In a land where rain, snow or surface water is still the only local water supply, the Haddows had the usual problems with drinking water. Mrs. Haddow borrowed a saddle for the buckskin from Cap Forrester. With ten-pound syrup pails — which had good lids — tied all round the saddle she would head for the river, three miles away. Considering that “Kiskatinaw” means “Mud”, the problem wasn’t satisfactorily solved, but it had to do. When land-seekers or new, uninitiated neighbors came to the house and used it all up for “a good wash-up” and the tea which hospitality demanded, there could be a major domestic crisis. Unless it were a rainy spell when a makeshift eaves trough, or a snowy winter when melting much snow to get a little water could soon remedy the lack. Old-timers tell of what we today would call “recycling” the precious fluid, until — depending in what it had first been used for — the same tub or pailfull passed from one chore to another until it “wound up” washing the floor or “slopping the pig” or being ladled carefully on to infant vegetables during a dry spell. Having a baby in the house before “Pampers” had been invented could be an added drudgery of demand and supply!
After the first winter the building of an ice-house in which blocks from the nearest river could be packed in insulating straw or sawdust or shavings from an available mill, to last until the next freeze-up solved the problem of having a supply on the place. Not a drop was wasted.
On December 6, 1929, Walter and Mary were married in Edmonton. Walter says with his quiet twinkle, “It was on December 4 when I filed on my homestead; on December 5 when I met Mary, and on December 6 when I married her.”
Their honeymoon in February 1930 was a trip to the homestead for a month. Walter, John Norgaard, J. Harcourt and E. Dilworth took the opportunity to cut a trail east of the settlement to connect with the old Fort St. John trail at Sweetwater. Section lines meant nothing — the trail took the line of least resistance through the different sections to the Kahovics and Jimmie Mathews’ place.
Mary was not daunted by the prospect of homesteading but they returned to Edmonton to work for a grubstake, returning to the village on the second train into Dawson Creek in January 1931.
Meanwhile the young couple had spent the summer in a tent at McMurray, beside the Clearwater river –“a sort of honeymoon”. Their first baby, Walter McLaren, was born in Edmonton’s Royal Alexander Hospital and named for the Minister who had performed their wedding ceremony. The second trip to the homestead was by hired truck. It being an open winter, it was a fairly easy journey. The young couple now brought a good stove, some chairs and a “Winnipeg couch” which looked like a settee by day, but extended into a bed by night.
Other settlers had begun to come in 1929, among them Leo Cyre, who brought a tractor and some livestock. The first breaking in the district was done — a seven-acre field for Henry Haddow and some for J. Day.

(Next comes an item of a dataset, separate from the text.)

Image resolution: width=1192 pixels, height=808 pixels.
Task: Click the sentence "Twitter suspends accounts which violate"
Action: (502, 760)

Mrs. Cyre’s parents, Mr. and Mrs. Boutieller, were French people. Mr. and Mrs. M. Skinte and others were early comers, followed by many more. Some of them found employment with the Public Works Department cutting out a road going east past the H. Studley place, thence South from the place where the cemetery now is. It was thought that there might be a town there down by the river, because, of course, it was expected that the railroad would be extended west from Dawson Creek.

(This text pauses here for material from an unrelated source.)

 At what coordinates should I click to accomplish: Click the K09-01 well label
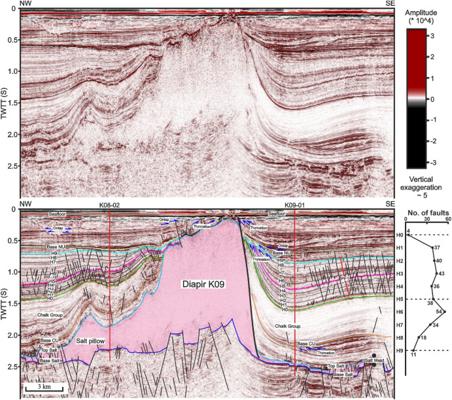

Bentley and Walsh of Sunset Prairie broke a lot of land in 1929, ‘30 and ‘31, using a John Deere tractor.
By the fall of 1930 a Post Office was granted. Mrs. Henry Haddow was Postmistress and her daughter Nettie was assistant. The first Registered letter, No. 1, was recorded January 28, 1931. Mail from end of steel came as far as Sweetwater, where it was picked up by H. Haddow and his sons, at first by horseback, then by two-wheeled cart in summer and a jumper in winter. Sometimes it was necessary to wait over for a day or two at Sweetwater Postmaster Kenny’s, because the mail was hauled from Dawson Creek by team. Floyd Wilson, later a merchant, Chief of the Fire Department and Alderman of Dawson Creek, drove the Royal Mail in those early days. After May 6, the Peace River Block News used to come by team or rider from Rolla [where it was published every week]. As in all districts, pioneer life was always challenging, occasionally amusing, but seldom dull.
When Walter Haddow and his bride returned to the Valley, there were a number of children requiring schooling. The government gave a $200 grant for shingles, windows, nails and supplies. The logs were got out by the settlers and other work was done by volunteer labour. Miss Adele Johnson was the first teacher at the opening in September 1931.
We are indebted to Walter Haddow for the following account of the Sunrise district through the years.
Leo Cyre brought in a tractor and some equipment, some horses and some pigs. He did the first breaking, the seven acres for J. Day. Bentley and Walsh of Sunset Prairie brought their John Deere tractor and bush-breaking outfit in.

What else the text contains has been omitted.